6時起床・朝食・昼食兼用品(アルファー米)で調理。 8時出発、縄文杉で再度写真撮影。 プロカメラマンと二人だけで自由にアングルを選択出来た。 アット思う間に30分経過後、今日の時間配分を考え残念ながら出発:8時45分。

<観覧デッキから縄文杉を望む>
 <縄文杉:7000年の刻印>
 <縄文杉:主要枝> <今尚成長している枝最先端の葉> <縄文杉着生植物:約20種に及ぶ>

大勢の観光客の為の登山ルートは驚くほど整備され、殆どが立派な木道と階段。 ルートの覆い被さる大木群の老木には10−20種の別の木々が共生しているのが屋久島の特徴で、この共生が森林の多様化を更に促進している様に思う

<ヒメシャラの枝の不思議な造形> <屋久島原生林の地下に蔓延る木々の根>

縄文杉から20分で大王杉と夫婦杉、更に30分でウイルソン株のルート標準時間に対して、ウイルソン株到着が12時丁度だったから4倍の時間を費やしてしまった。 天候は快晴で撮影には申し分なくツイツイ道草ばかり。 

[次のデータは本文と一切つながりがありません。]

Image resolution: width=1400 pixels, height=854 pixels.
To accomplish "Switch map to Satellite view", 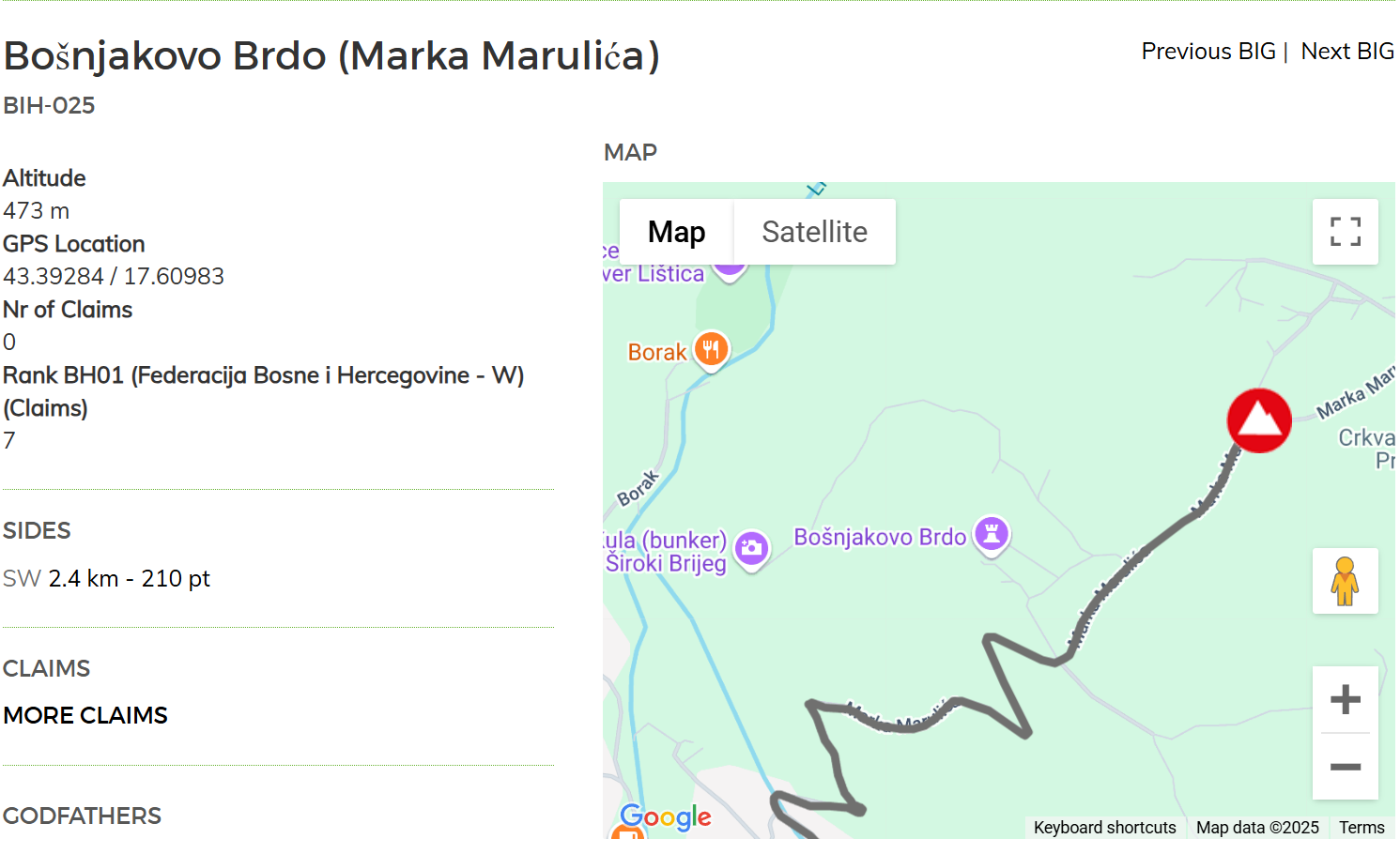I will (814, 232).
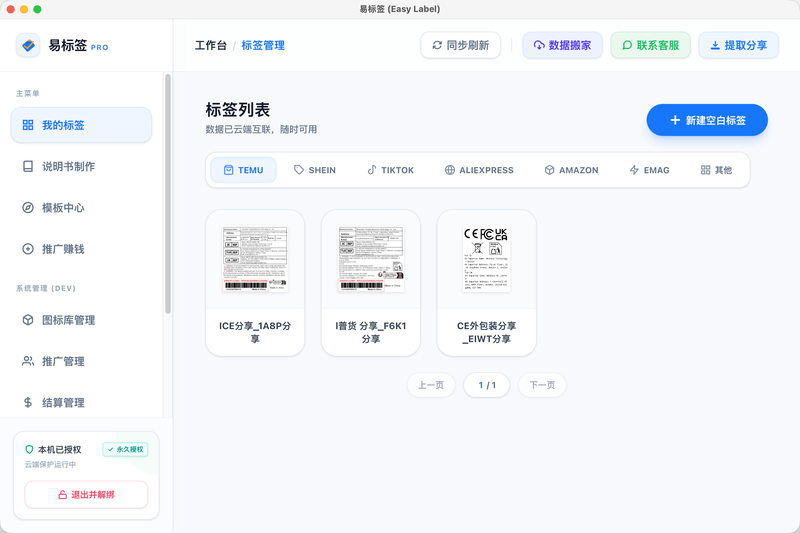This screenshot has width=800, height=533.
Task: Select the TIKTOK platform tab
Action: point(390,170)
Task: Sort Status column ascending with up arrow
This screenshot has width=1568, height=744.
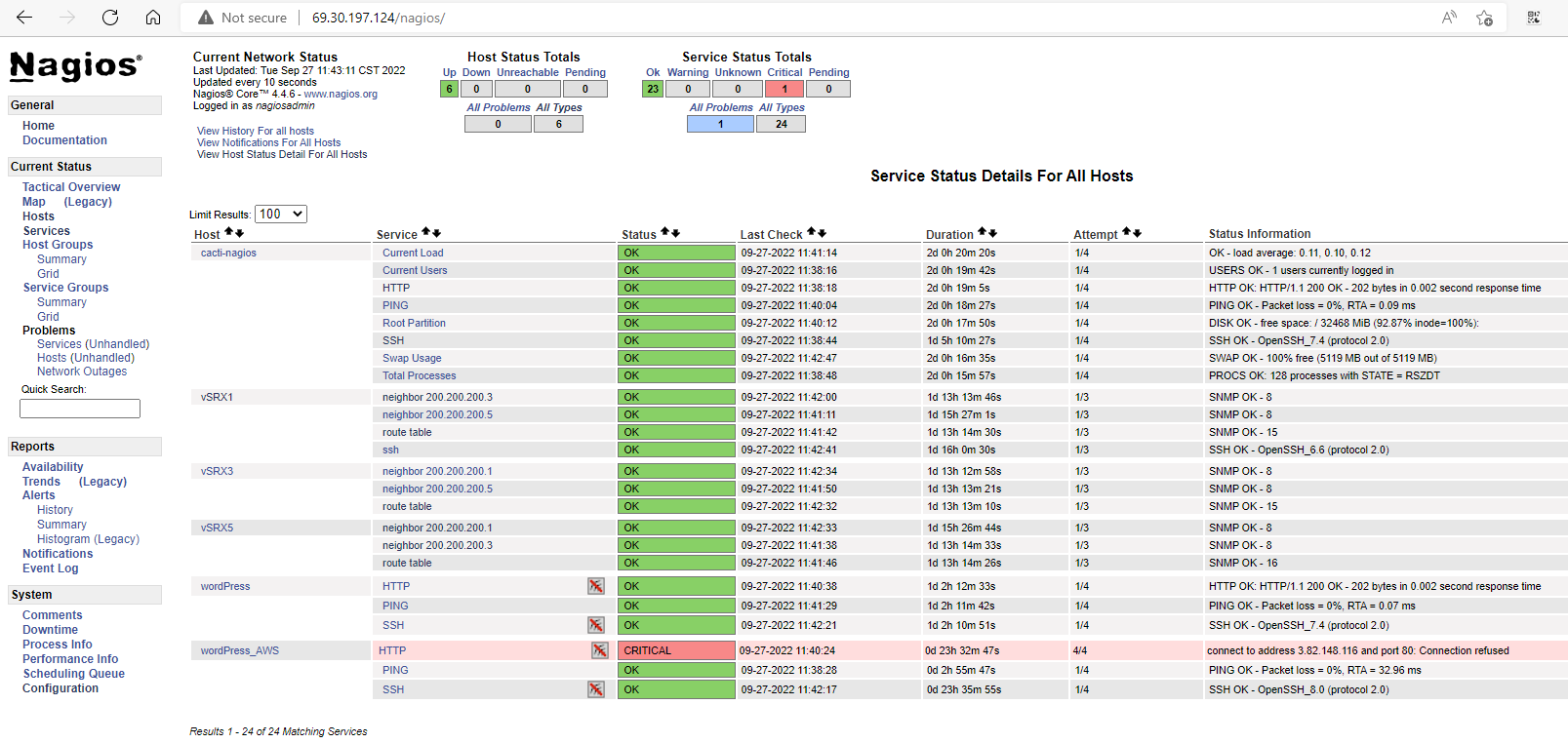Action: click(664, 233)
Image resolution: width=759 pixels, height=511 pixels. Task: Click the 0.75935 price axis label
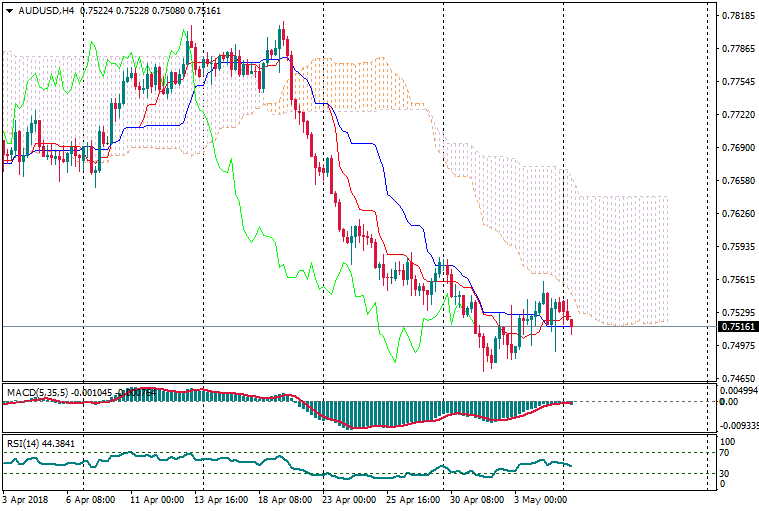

<夫婦杉> <右の夫杉の主枝が左の婦杉の主幹に食い込んでいる><着生木:馬酔木の花>
<大王杉> <主幹の表皮が開き内部に空洞> <大王杉に着生した木々> <枝の付け根の空洞>
<屋久杉に絡みつく着生木々の根> <若い屋久杉に付いた苔> <楠川林道ー縄文杉までの木道>

昼食をウイルソン株を見渡せる場所で済ませ、後は巨木の周辺と内部を克明に観察しがらの撮影。 途中から縄文杉であったプロカメラマンの一行も追いついて来た。 残っている巨木の空洞内部の直径は7Mを越える。 中心から見上げると左右に直径2−3mの杉が数本巨根に密着してそそり立つのが見え、内部に祭られた祠と赤茶けた樹幹の感触がその数千年の樹齢を想像させてくれる。 数百年前?に如何してこの巨木を伐採し運び出す事が出来たのか不思議だ。(実際は薄く裂いた屋根材として人間が背負って搬出したらしい)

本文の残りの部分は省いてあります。